= San Antonio Municipal Archives =

The San Antonio Municipal Archives are the official archives of the city of San Antonio, Texas. They are a division of the Office of the City Clerk.

The mission of the archives is to arrange, describe, preserve, and provide access to archival materials that document the history of San Antonio. They are accessible by appointment only.

==Description==
The archives include over 300 separate collections of records created by the city. In addition to printed materials, the archives also contain audio/visual materials, electronic records, gifts given to the city, maps, and photographs. Among the highlights of the collections are the first governmental meeting records from Bejar, which date to the 1770s; the architectural plans for the Alamo; an 1895 letter sent by Mexican president Porfirio Díaz; and one of the oldest maps of the city, which documents the area within a 1 mi radius from the Cathedral of San Fernando.

==History==
The archives were founded in 2005 by City Clerk Leticia M. Vacek. Vacek also led the creation of the archives' digital collection, which was debuted in 2007 and provides access to digitized materials via the Municipal Archives & Records Digital Repository.
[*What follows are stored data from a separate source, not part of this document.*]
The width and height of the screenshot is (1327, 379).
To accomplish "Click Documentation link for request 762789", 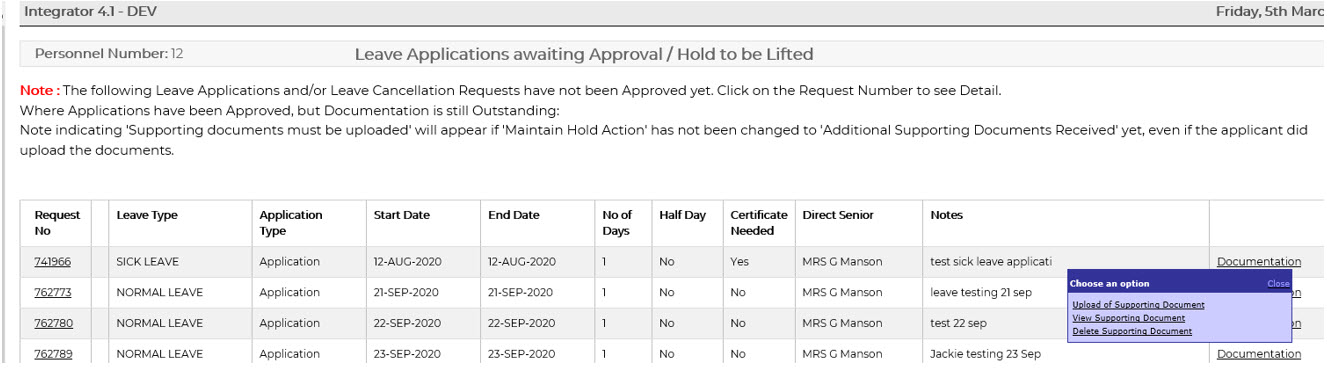I will coord(1259,354).

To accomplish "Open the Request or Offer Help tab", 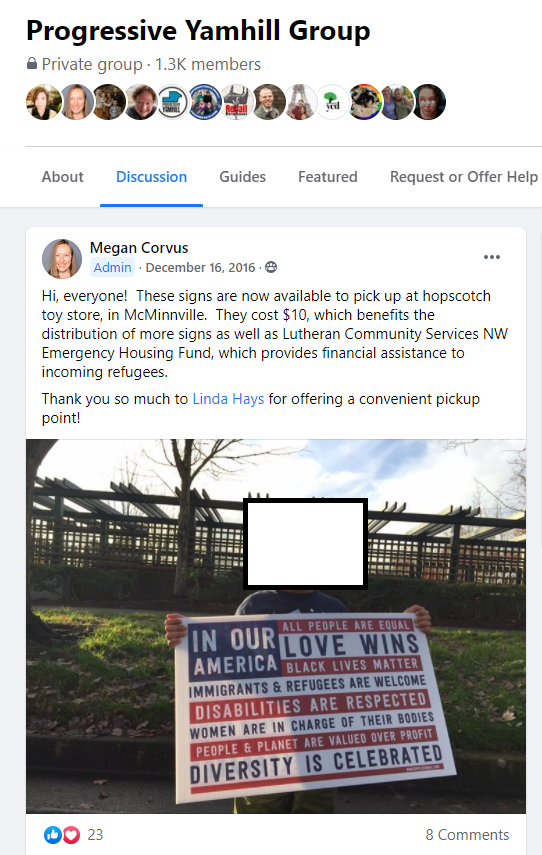I will (464, 177).
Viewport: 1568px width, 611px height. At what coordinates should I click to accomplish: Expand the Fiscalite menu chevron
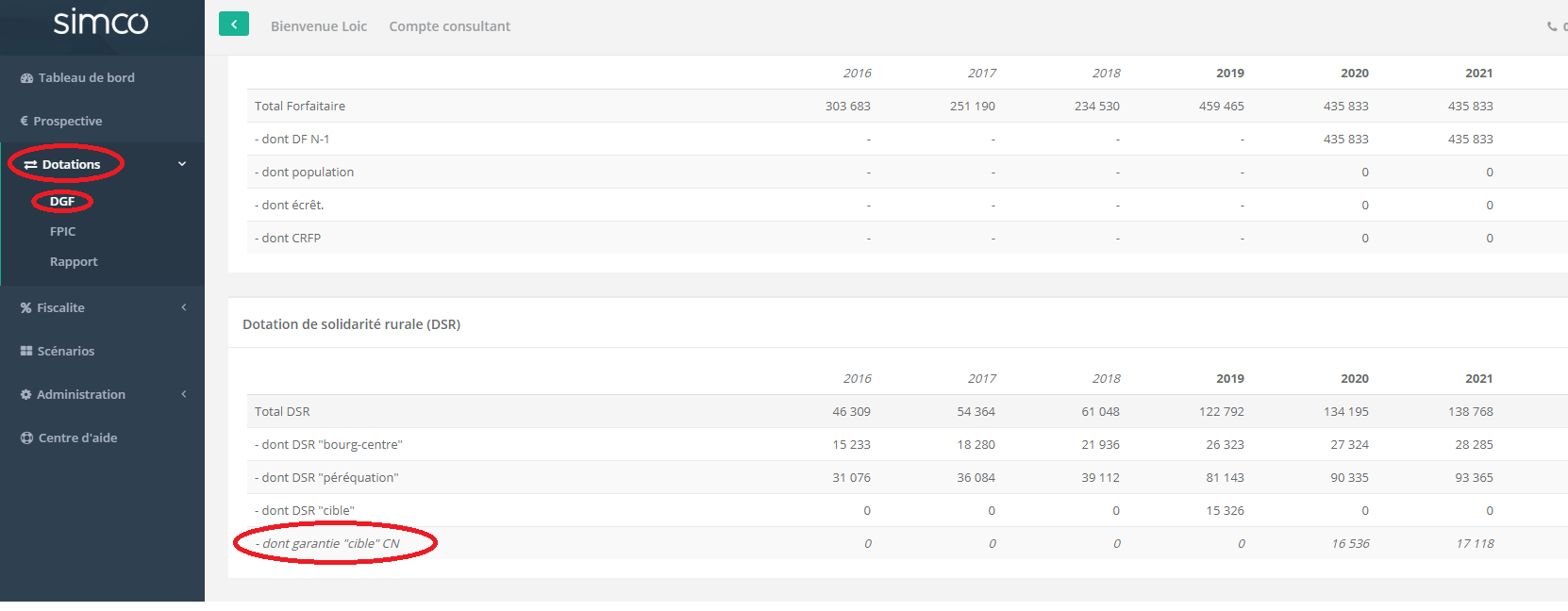184,307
Vacek retired in March 2020 after serving 16 years as City Clerk, during which time she managed the entire Office of the City Clerk, which includes the Archives Division as well as the Legislative Division, Passport Division, Records Management Division, and Vital Records Division. The Office of the City Clerk has an annual budget of approximately $4 million.

Prior to being named the university archivist at the University of Texas at San Antonio Libraries in January 2010, Sean Heyliger served as the assistant archivist at the San Antonio Municipal Archives.

The archives have received grant funding, including grants from the Alamo Area Council of Governments, the National Historical Publications and Records Commission, and the San Antonio Conservation Society.